Conhecidos por desenharem, cortarem, costurarem e reformarem roupas, os alfaiates comemoram o dia da sua profissão em 6 de setembro, quando relembram as suas histórias e celebram todos os desafios profissionais já enfrentados. Em Gaspar, quem se destaca na área é Luiz Henrique Richartz, que se dedica com tanto amor à alfaiataria que leva a profissão em seu nome: ‘Luizinho Alfaiate’.
Luizinho é natural de Ilhota, tem 59 anos e descobriu seu talento ainda pequeno. Aos oito anos, ele já produzia pequenas peças. “Sempre observei minha mãe enquanto ela costurava e foi aí que comecei a aprender. Cresci e em 1972 fiz um curso de alfaiataria em Luis Alves, com um italiano que me ensinou técnicas sofisticadas de corte e custura”, conta.
Luizinho iniciou sua carreira profissional em 1974, quando trabalhou nos fundos da loja de Daniel Soares. Ele lembra que ia dormir todos os dias depois das 23h, acordava às 4h e, até às 7h, quando soava o sino da empresa Circulo, já tinha uma calça pronta. “O pessoal da Círculo costumavam dizer que eu não dormia, trabalhava noite e dia. Isso popularizou o meu nome”.

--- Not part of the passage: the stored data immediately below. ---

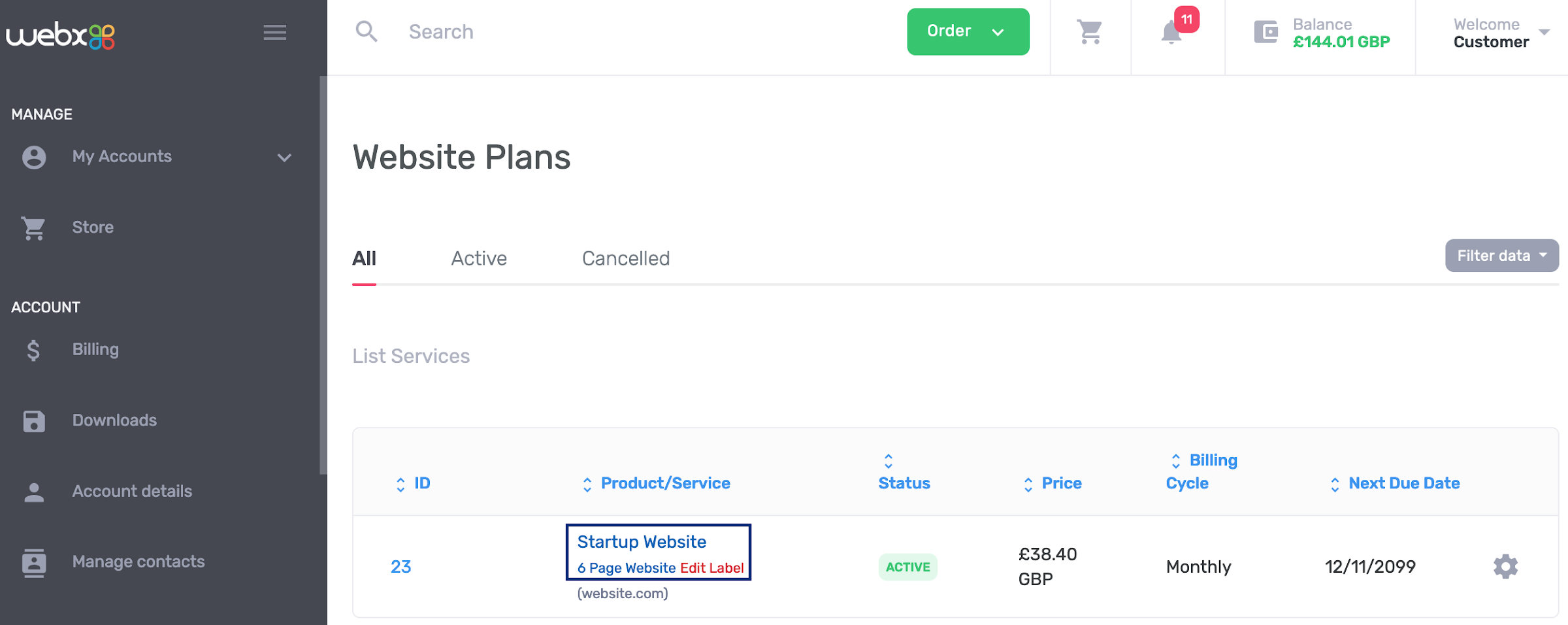
Task: Open Billing in the sidebar
Action: [x=95, y=349]
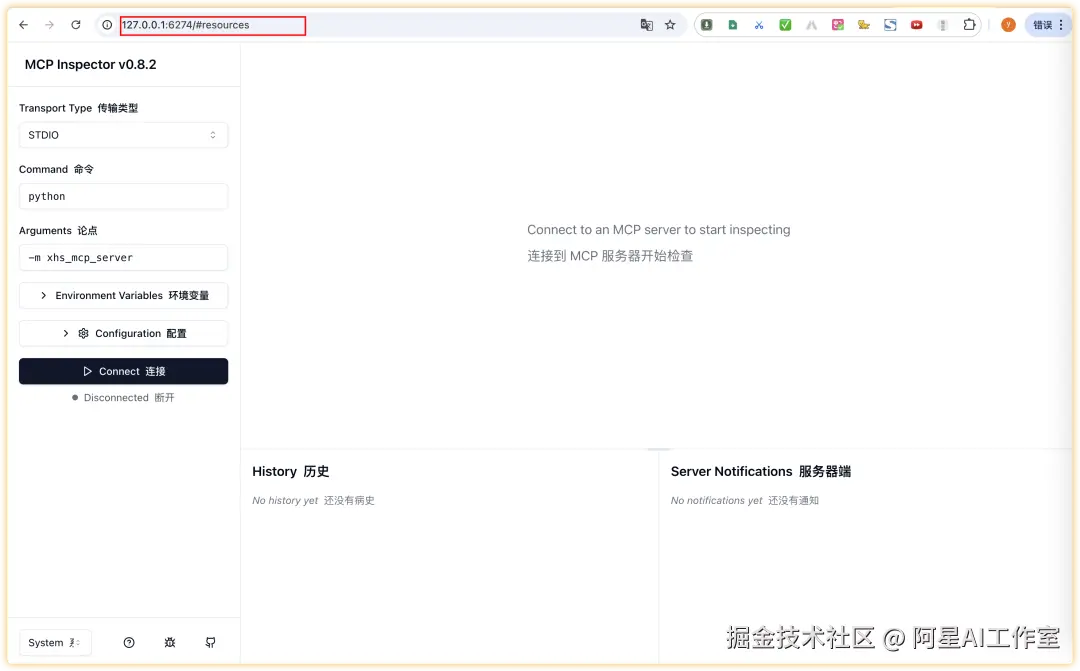Viewport: 1080px width, 671px height.
Task: Click the browser profile avatar icon
Action: (1007, 24)
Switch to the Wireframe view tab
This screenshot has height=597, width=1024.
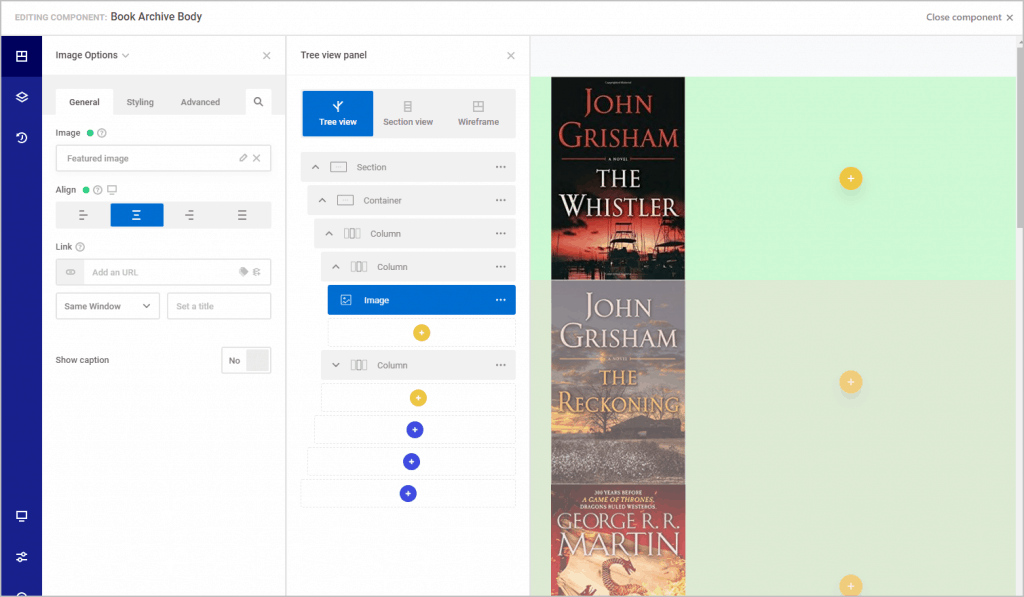[478, 113]
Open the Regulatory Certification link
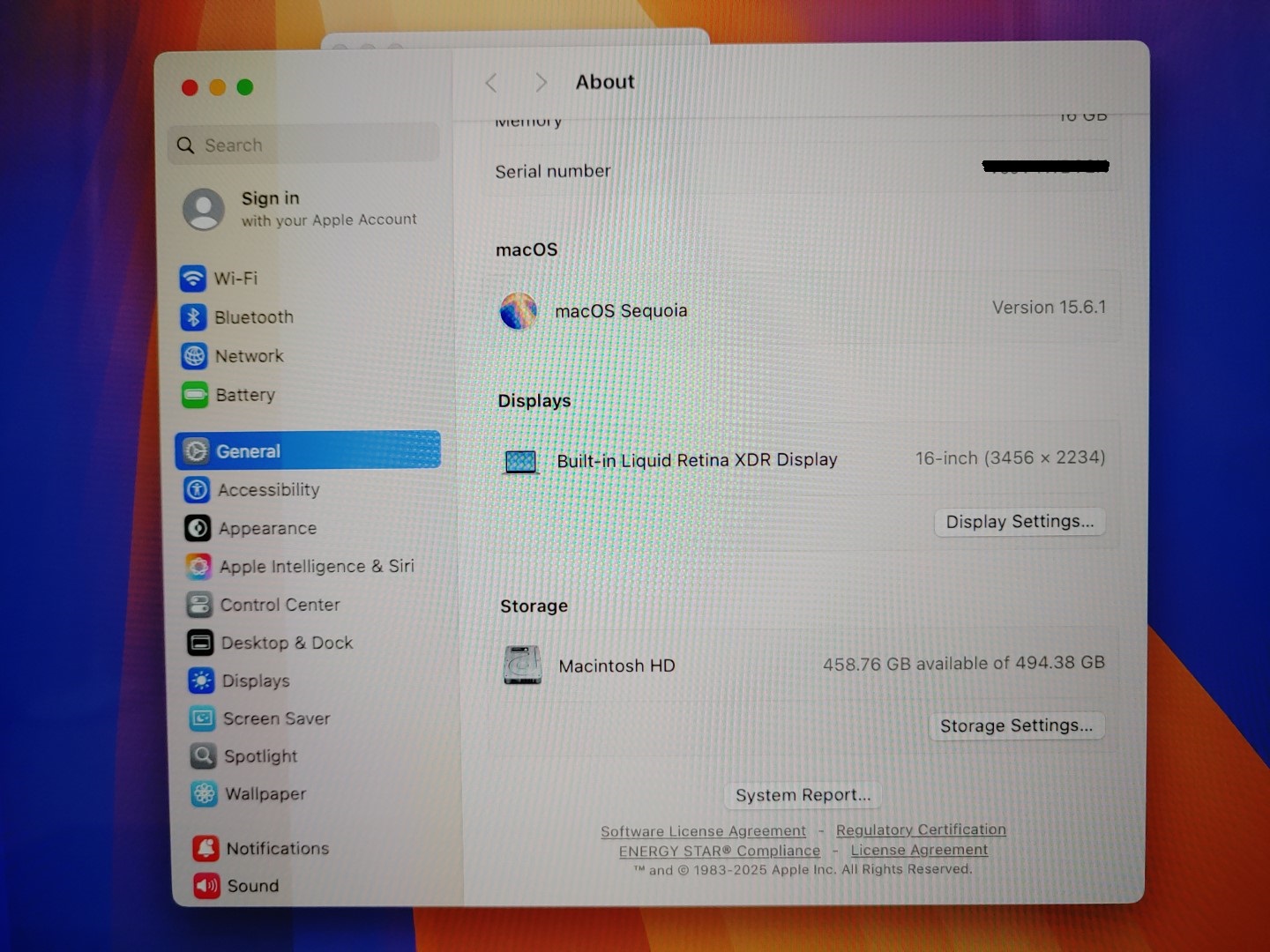This screenshot has width=1270, height=952. click(921, 829)
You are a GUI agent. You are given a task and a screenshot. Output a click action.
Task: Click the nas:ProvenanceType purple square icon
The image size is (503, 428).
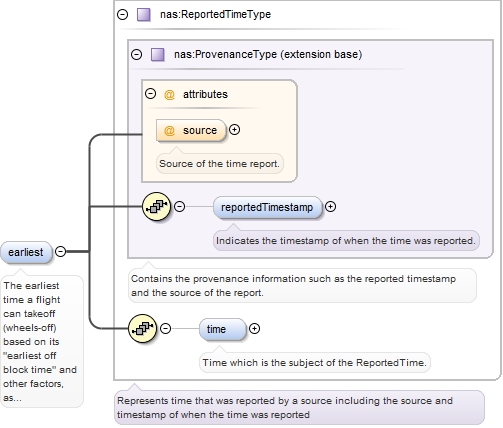click(x=158, y=54)
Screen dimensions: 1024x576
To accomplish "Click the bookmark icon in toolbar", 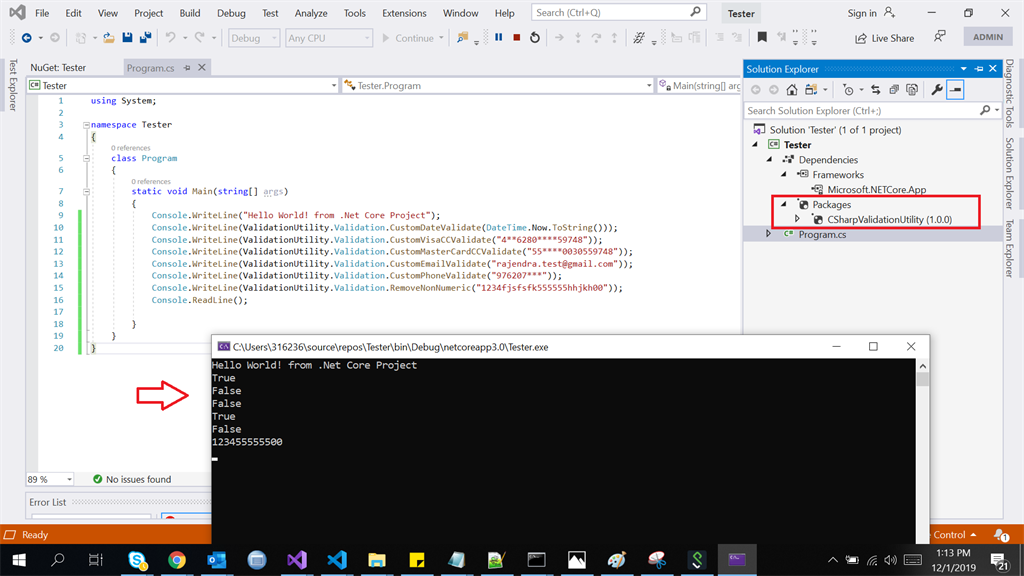I will pyautogui.click(x=762, y=38).
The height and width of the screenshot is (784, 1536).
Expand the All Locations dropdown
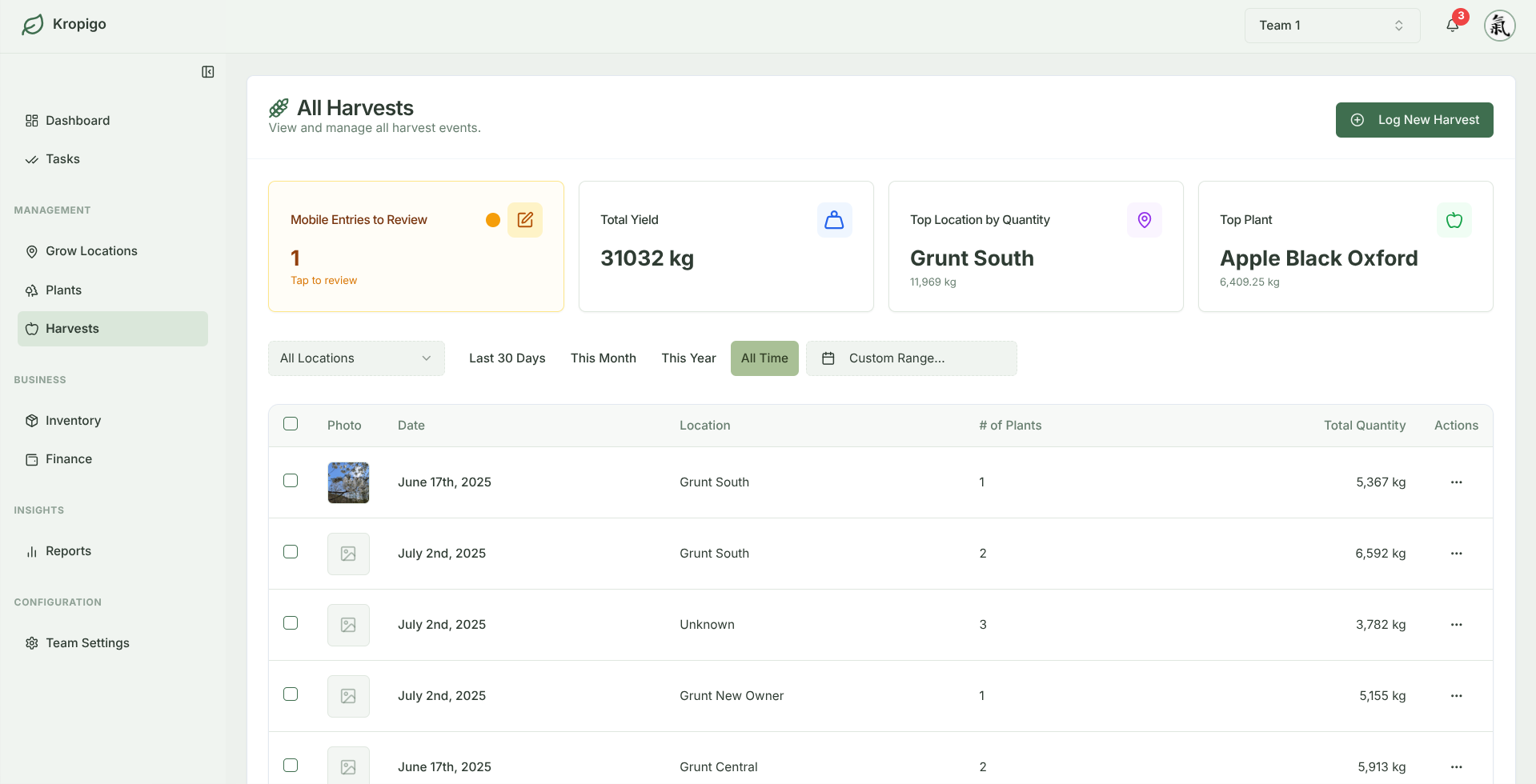point(356,358)
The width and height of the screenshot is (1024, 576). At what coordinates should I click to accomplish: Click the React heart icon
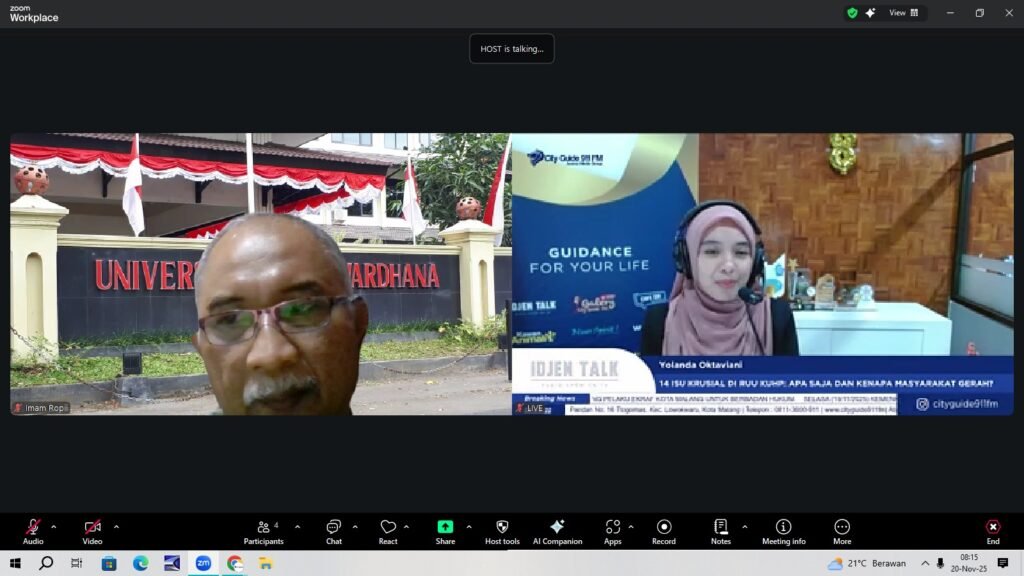[x=388, y=528]
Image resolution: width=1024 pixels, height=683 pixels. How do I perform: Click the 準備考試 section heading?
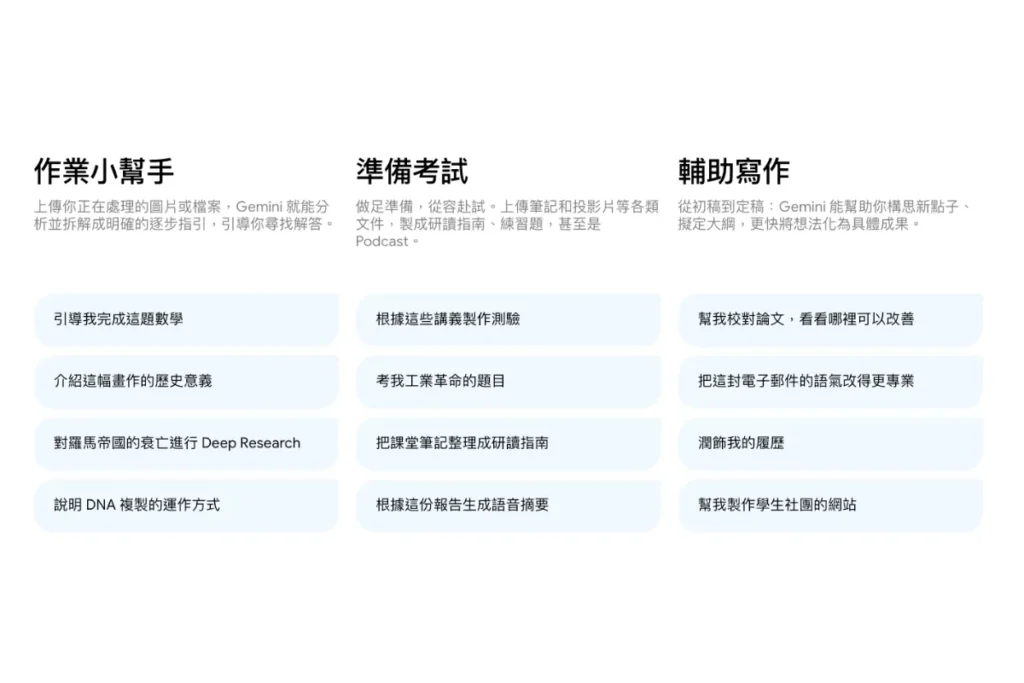point(411,171)
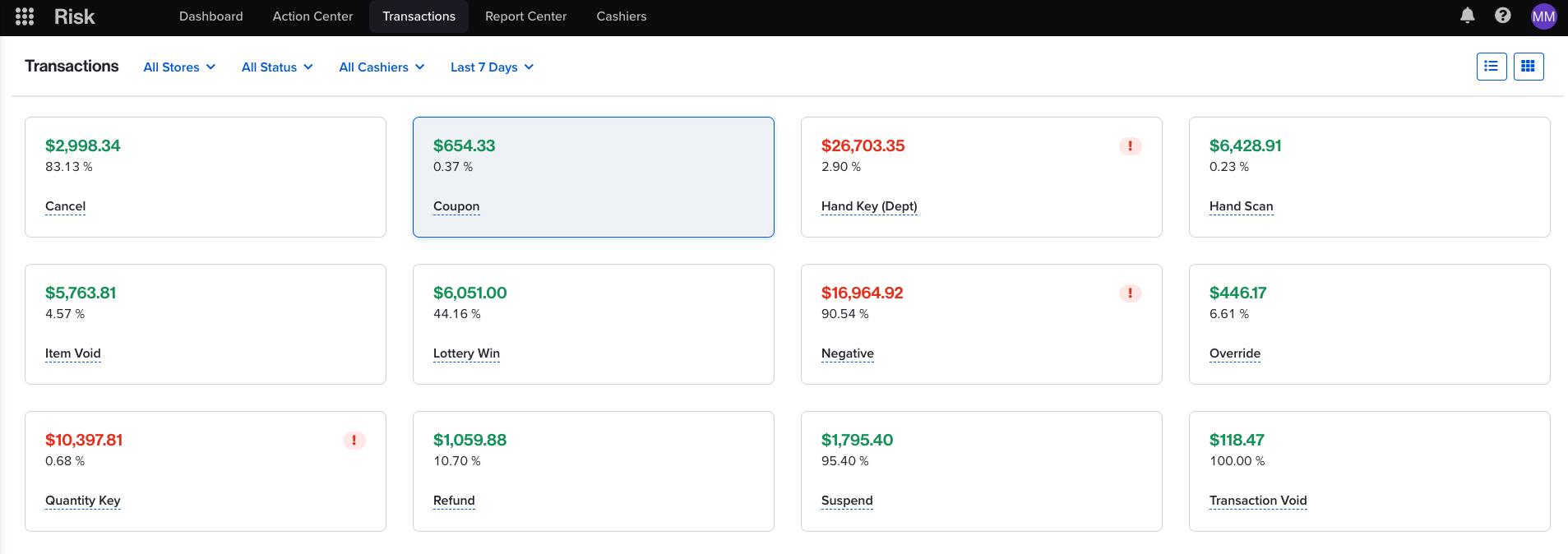Click the Negative card warning icon

[1130, 293]
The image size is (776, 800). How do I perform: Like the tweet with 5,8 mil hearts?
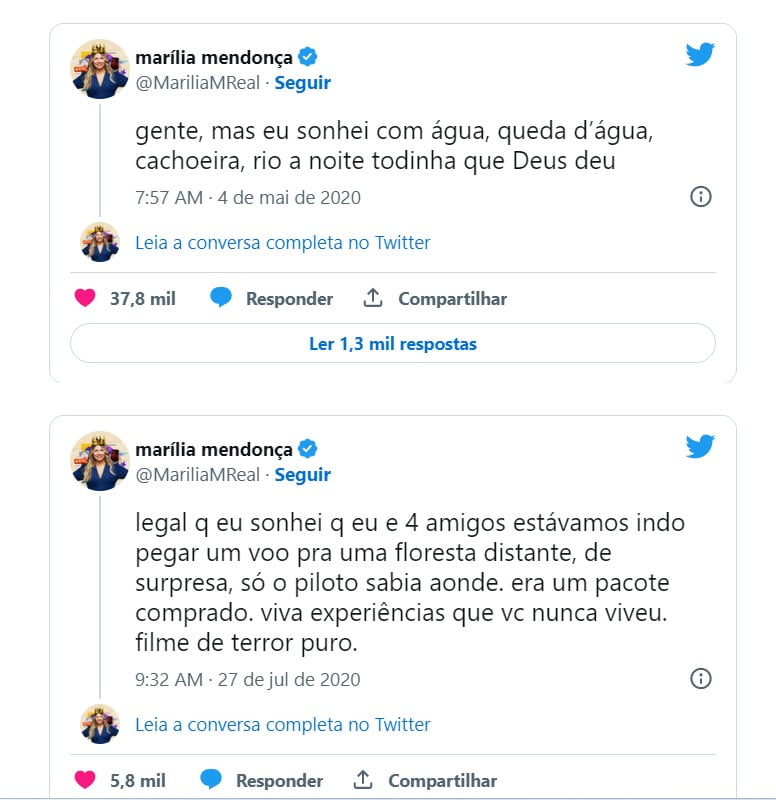pyautogui.click(x=85, y=780)
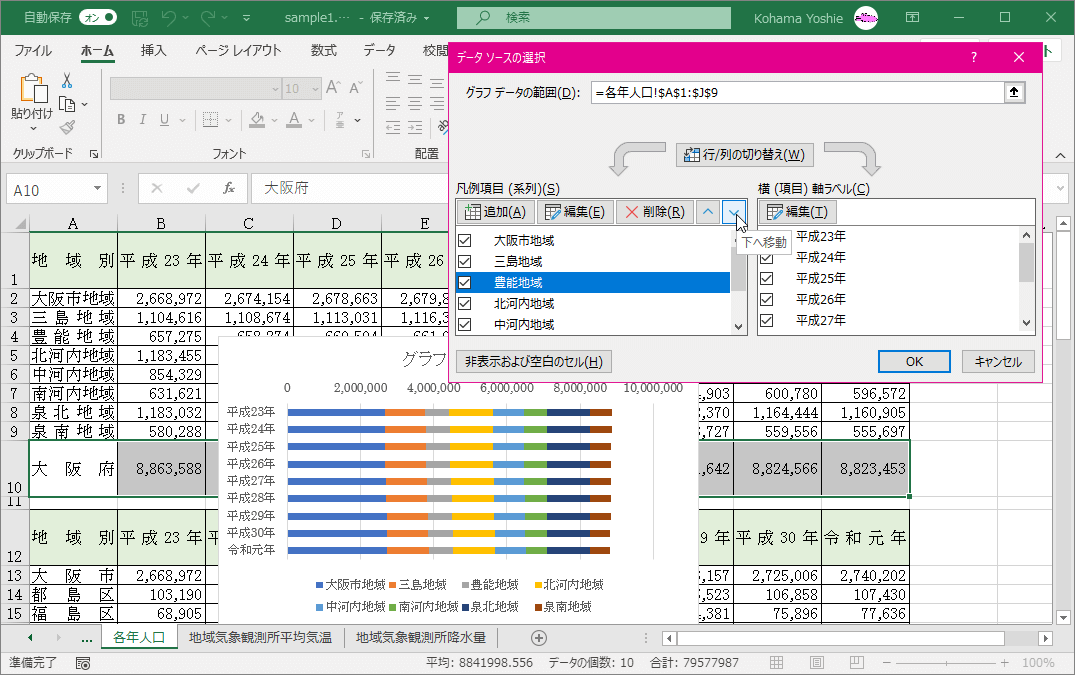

Em 1983, com a enchente, ele mudou seu atendimento para uma loja alugada no centro. “Alguns dias antes eu sonhei que o nível do rio estava aumentando e eu precisava retirar os tecidos e peças da loja antes que inundasse. E foi assim que me preparei para o acontecido. Quando de fato começou a encher, tirei tudo e levei para o posto do Julinho. Não perdi nada”, lembra, afirmando que o sonho serviu como um sinal de como não ser atingido pela enchente.
No início, Luizinho fazia apenas com roupas sob encomenda. A ideia de trabalhar com aluguéis de ternos surgiu quando assistiu a um filme que, segundo ele, também foi um sinal. “Eu trabalhava muito e quase nunca via televisão. Mas, numa noite, assisti um filme americano que contava a história de um rapaz simples, que foi convidado para um baile. Só que ele não tinha dinheiro suficiente para comprar o traje social. Então, ele foi até uma loja e pediu que o dono alugasse a roupa, pois não tinha como comprá-la”, recorda.
Além de atender em Gaspar, o alfaiate já exerceu a profissão em Presidente Getúlio e em Garuva. Mas, foi no coração do Vale do Itajaí que conquistou seu espaço e reconhecimento e se tornou referência. “Fui o primeiro da região. Atendi homens que hoje são avós dos meus atuais clientes”.
Desde 1995, Luizinho atende no mesmo endereço, na rua Coronel Aristiliano Ramos. Atualmente, sua loja conta com aproximadamente 400 trajes masculinos para adultos e crianças e uma variedade de camisas sociais, coletes, calçados, meias e cintos, cada peça cuidada com muito carinho.

Filho de Bertoldo Richartz e Adelia Rocha Richartz, Luizinho cresceu em meio a valores e princípios que influenciaram seu sucesso. Ele é casado com Maria de Souza e Silva Richatz e tem três filhas, Alini, Sabrina e Liana, que se orgulham da profissão e do comprometimento que o pai tem com a profissão. Orgulhosas, elas deixam uma mensagem ao pai: “Você nos ensinou como é importante o trabalho honesto. Sua dedicação é enorme, só não é maior que o nosso sentimento por ti. Te amamos muito. Parabéns pelo dia do alfaiate”.
A data de 6 de etembro foi escolhida para comemorar o Dia do alfaiare após a criação de leis estaduais que para homenagear aqueles que dedicam sua vida a coser o vestuário masculino. Conhecida pelo desenvolvimento de roupas sofisticadas e como uma das profissões mais antigas do mundo, a alfaiataria teve seus primeiros adeptos no Egito, Grécia e Roma, durante a Idade Média.
Após a revolução industrial, surgiu a produção de roupas em larga escala e a padronização dos vestuários, fazendo que as peças sofressem um processo de popularização. Hoje em dia, apesar de reduzido o número de profissionais nesta área, aqueles que desejam vestimentas sociais exclusivas para ocasiões especiais, ainda podem contar com o trabalho dos alfaiates, que se dedicam ao máximo para atender os desejos dos clientes.